Remember being a Milwaukee youngster and wondering what it would be like to explore undersea kingdoms, to get into epic cowboy battles, or to be a gorilla? If so, you might want to do some reading about Ray “Crash” Corrigan—the Milwaukee-born stuntman who made his way to Hollywood and B-movie glory. His story is a little tricky to piece together, but his career highlights sure are something.

The recorded details of Corrigan’s early life are imprecise, at best, but experts on the topic all agree that he was born in Milwaukee on February 14, 1902. His birth name was Raymond Benitz (or possibly Raymond Benard). When he was a kid, Corrigan’s family moved west to Colorado, and then later to southern California. It was there that the athletic and handsome young Milwaukee native found his way into stardom, of sorts.

In the early 1930s, Ray Benard worked in Hollywood as a fitness instructor and eventually landed a few roles as a stuntman. He made his first film appearances as both a stuntman and as a gorilla character in Tarzan The Ape Man (1932) and Tarzan And His Mate (1934). He kept playing gorillas, but grew into much more.

From 1932 to 1936, he filled a number of uncredited roles (often playing a gorilla) in a variety of different projects. In 1936, he landed the role of Ray “Crash” Corrigan in the underwater adventure film serial, Undersea Kingdom. He adopted the character’s name as his own screen name, and went by Corrigan from then on. The same year, he also joined the cast of The Three Mesquiteers—a B-western serial and the first of more than 40 westerns in which he’d appear during his career. The roles in the mid-to-late 1930s made him into a legitimate B-movie star.

However, he never stopped playing gorillas. When his opportunities began to dwindle a little in the early 1940s, he actually played gorillas quite a bit. Over the last 15 years of his career, he averaged more than one gorilla role per year, but he also branched out into a slightly different business.
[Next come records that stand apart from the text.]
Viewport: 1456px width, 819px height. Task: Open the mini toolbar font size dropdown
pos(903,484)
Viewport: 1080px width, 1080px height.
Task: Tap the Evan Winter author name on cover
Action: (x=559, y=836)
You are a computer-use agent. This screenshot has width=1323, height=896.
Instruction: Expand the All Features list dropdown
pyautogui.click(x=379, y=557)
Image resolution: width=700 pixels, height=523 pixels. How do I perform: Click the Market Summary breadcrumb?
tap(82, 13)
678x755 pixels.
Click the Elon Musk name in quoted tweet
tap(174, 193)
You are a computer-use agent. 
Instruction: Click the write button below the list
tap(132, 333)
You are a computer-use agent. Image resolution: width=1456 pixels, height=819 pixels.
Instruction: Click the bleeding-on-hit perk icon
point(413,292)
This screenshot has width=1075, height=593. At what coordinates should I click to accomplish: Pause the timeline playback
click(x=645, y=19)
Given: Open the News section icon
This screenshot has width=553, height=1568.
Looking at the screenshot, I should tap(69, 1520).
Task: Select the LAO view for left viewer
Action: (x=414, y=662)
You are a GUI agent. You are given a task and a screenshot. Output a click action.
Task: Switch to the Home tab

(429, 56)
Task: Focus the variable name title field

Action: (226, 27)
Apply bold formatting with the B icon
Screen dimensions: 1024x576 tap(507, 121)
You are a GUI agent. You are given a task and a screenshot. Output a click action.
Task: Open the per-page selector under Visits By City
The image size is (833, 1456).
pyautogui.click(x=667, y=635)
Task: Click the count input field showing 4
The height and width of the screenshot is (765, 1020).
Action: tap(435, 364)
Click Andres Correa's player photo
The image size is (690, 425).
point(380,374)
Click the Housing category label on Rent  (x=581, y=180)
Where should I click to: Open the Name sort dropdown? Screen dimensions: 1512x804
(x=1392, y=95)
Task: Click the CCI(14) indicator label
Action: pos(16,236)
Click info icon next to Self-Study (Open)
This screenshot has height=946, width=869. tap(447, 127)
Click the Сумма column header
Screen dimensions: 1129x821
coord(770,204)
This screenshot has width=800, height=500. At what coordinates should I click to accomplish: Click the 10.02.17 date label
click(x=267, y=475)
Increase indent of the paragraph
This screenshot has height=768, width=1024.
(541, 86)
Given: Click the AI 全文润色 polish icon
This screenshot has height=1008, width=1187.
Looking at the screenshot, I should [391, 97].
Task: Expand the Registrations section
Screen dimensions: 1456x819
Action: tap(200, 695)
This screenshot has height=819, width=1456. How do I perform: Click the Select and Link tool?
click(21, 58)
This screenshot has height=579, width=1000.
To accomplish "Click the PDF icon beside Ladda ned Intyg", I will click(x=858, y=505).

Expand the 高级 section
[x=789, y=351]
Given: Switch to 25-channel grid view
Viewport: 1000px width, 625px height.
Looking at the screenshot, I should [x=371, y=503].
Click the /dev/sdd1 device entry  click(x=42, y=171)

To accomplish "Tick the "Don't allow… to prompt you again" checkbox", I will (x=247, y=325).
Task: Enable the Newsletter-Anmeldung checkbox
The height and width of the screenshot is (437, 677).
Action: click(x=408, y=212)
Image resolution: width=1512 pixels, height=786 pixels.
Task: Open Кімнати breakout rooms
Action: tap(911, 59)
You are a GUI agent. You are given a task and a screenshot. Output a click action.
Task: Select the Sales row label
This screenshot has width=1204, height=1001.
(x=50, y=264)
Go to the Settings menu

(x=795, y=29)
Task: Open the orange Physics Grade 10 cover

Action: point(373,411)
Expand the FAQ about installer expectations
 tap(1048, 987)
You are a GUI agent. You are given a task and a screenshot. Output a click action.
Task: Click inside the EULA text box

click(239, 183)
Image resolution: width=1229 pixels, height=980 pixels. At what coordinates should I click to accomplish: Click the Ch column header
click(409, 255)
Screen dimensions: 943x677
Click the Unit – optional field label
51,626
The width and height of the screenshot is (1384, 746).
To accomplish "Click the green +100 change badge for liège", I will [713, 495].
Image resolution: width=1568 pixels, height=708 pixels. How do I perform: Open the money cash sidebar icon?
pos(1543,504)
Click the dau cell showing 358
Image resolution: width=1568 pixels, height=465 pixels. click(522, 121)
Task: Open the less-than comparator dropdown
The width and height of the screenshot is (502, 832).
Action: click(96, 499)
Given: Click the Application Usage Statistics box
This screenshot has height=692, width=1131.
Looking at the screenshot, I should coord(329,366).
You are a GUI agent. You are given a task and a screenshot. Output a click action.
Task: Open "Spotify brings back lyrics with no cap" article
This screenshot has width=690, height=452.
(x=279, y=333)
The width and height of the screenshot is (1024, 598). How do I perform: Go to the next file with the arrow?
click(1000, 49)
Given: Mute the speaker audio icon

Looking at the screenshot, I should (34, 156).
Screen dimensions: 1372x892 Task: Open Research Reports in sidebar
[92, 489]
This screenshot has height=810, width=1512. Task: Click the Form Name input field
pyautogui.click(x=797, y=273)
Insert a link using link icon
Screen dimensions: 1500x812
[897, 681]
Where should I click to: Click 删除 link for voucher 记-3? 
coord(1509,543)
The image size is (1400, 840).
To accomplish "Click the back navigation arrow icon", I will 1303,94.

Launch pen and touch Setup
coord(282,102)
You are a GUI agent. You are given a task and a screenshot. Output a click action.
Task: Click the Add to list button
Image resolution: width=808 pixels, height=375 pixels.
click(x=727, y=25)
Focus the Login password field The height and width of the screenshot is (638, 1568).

In 1937, Corrigan bought approximately 1,500 acres of property in Simi Valley, California for the purpose of turning it into a movie ranch. The property had lakes, hills, caves, rock formations and many other scenic attributes, but Corrigan also had buildings and sets constructed on the property that made it a perfect place to shoot westerns. By the late 1940s, “Corriganville” had become a popular location for all kinds of moviemakers, and a major tourist destination, as well. Bob Hope purchased the property from Corrigan in 1965.

Overall, there’s no denying that the career of “Crash” Corrigan is unlike anything else we’ve seen from a Milwaukee native. It was sometimes good, sometimes bad, oftentimes ape-related, and certainly never boring. He even appeared on a Wheaties box. Dream big, Milwaukee kids! Someday you, too, could be a gorilla.